These past few weeks have been... interesting. Basically, that word is just what I'm going to use to describe my entire mission to obmit any unecessarily negative adjectives. :P First off, every other day we get hurricane warnings and everyone freaks out and school is cancelled and then nothing happens. It's a vicious cycle. This last Sunday all the boats and ships were suppose to leave for the season, which has basically meant that everyone has been super, super busy. There were fishermen in every street mending their nets, and everyone from carpenters to secretaries were working to send the boats out. It's an extremely complicated process that requires the efforts of the entire city. They were suppose to leave Sunday, which meant that a lot of people weren't in church. Ah well. However, due to the hurricane that's spinning around the Sea of Cortez, they couldn't actually leave, which sent everyone for a loop. Stay tuned.

It's raining right now, which is so incredibly nice. Our new zone is not my favorite, but it's improved from last transfer, so that's been nice. The poor Elders got robbed again, and they also found bikes which haven't been stolen yet, which is a step up from every other story about bikes I've heard in this mission. Also, tonight is El Grito, which basically means that everyone and their dog will be drinking in the streets.It's actually the night of Independence Day, but any holiday in Mexico just means that everyone is going to drink themselves to death. This, and the supposed ''hurricane'' that we never see has caused President to order everyone in their houses at 7pm tonight. Which doesn't mean much to some areas because they have to be in their houses at that time anyways, but whatever. I can clock in a good few hours of studying.

Updates on me: I've finally solidifying the present subjunctive tense, which has been giving me fits for quite a few months now. I absolutely LOVE Spanish. It's is a perfect language. So much more beautiful and complete than English. Past Subjunctive is still hurting, though, so that's what I'll be working on for the next few weeks. Physically, I'm fatter, but fine. I can eat anything, on the streets or in the house, and it won't do anything to me. Score! Unfortunately, it's an attribute all the Americans have to absorb. Emotionally, I'm exhausted, but chugging along. Sometimes we thrive, sometimes we can't do anything but survive. Spiritually, I have never been better! I love this gospel, and I love this work. I love being a missionary and helping other people grow and progress in their life to realize the same eternal truths I know to be true. I love the way that God teaches me, and other people. It's never in the way I expect; always in a better way. Can we just take a moment to appreciate that it's a perfect being that runs this show? Imagine if it was a human, or something. Life would be a disaster. But the good news is that God is in charge and knows us completely. He knows exactly what we need, and the best way to give it to us. Sometimes, when my faith is weak, I remind myself to have faith in the faith that God has in me, in His plan for me, and in His infinite love. It helps a lot. 

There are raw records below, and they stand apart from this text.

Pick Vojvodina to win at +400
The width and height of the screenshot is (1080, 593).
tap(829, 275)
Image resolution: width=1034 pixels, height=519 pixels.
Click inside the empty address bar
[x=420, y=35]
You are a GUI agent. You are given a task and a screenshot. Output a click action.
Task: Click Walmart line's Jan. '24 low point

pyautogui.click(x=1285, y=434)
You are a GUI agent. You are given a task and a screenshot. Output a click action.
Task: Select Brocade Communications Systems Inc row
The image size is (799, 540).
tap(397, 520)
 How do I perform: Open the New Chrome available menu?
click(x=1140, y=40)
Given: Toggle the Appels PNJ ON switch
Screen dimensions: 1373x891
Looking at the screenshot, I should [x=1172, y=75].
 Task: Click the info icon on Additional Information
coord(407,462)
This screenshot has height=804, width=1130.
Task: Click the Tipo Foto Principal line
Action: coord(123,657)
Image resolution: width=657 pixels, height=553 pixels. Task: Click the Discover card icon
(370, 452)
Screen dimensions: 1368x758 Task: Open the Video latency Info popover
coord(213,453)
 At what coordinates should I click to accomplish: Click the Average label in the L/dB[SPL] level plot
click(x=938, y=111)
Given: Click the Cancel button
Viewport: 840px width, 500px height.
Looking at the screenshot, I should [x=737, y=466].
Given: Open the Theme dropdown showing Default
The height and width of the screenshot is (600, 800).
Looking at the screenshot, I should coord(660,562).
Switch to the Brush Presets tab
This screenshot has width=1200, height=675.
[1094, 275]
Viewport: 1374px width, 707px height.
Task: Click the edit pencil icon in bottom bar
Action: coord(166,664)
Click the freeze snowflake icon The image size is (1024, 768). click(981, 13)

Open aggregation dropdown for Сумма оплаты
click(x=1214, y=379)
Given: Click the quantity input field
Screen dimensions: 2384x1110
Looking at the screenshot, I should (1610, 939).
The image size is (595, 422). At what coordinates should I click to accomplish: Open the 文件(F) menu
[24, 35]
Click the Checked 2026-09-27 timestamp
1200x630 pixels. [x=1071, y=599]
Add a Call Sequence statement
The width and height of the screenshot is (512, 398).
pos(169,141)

I love you all, and I hope that this letter finds you happy, healthy, and well. 

Love,

Hermana Day

Tuesday, August 26, 2014

Hello all

Welcome to another day in beautiful Sonora! 

That was sarcasm. 

But really, I do love my mission. Not for any of the reasons I thought I would, or any of the reasons that other people seem to love their missions, but I love it here. I love learning about the gospel, I love progressing in my faith and knowledge, and I love helping other people progress as well. Such is the life of a missionary! 

I've really been enjoying all the emails I recieve every week from all my friends around the world. I recieve so much strength from all your experiences and faith. I don't actually know if any of you read this email, but I read all of yours, and here is a shout of from Mexico, to everyone else. I love you guys, I pray for you everyday. Sometimes the days aren't so difficult when one remembers that there are thousands upon thousands of us fighting every day in every part of the world. Also, for those of you who are recieving this email for the first time, it's because I stole your emails off the lists of other missionaries' emails. I hope you're doing well, and I'd love to hear from you. 

Also, does anyone have Sammi Lew's email? Can someone send it to me, or get on her facebook and then give it to me? I would assume it's just sammi.lew@myldsmail.net, but who knows. 

This week was full of lots of learning experiences, like every week, of course. Hermana Boitel and I have been really diving into our studying, learning a ton about everything. She's in the Isaiah chapters of 2 Nephi, which are always fun, and I study the Bible at night, which basically just means that I start reading where I'm at in the New Testament, and then get all caught up in the Topical Guide and Bible Dictionary, and end up reading that for the rest of the night. Seriously, though, Bible Dictionary is gold. We also have a few scripture scholars in our ward who are AWESOME. One of my favorite things to do right now is find a question that I have about doctrine, then study study study in the scriptures, then discuss it with my companion, study more, study together, discuss with scripture scholars, repeat. 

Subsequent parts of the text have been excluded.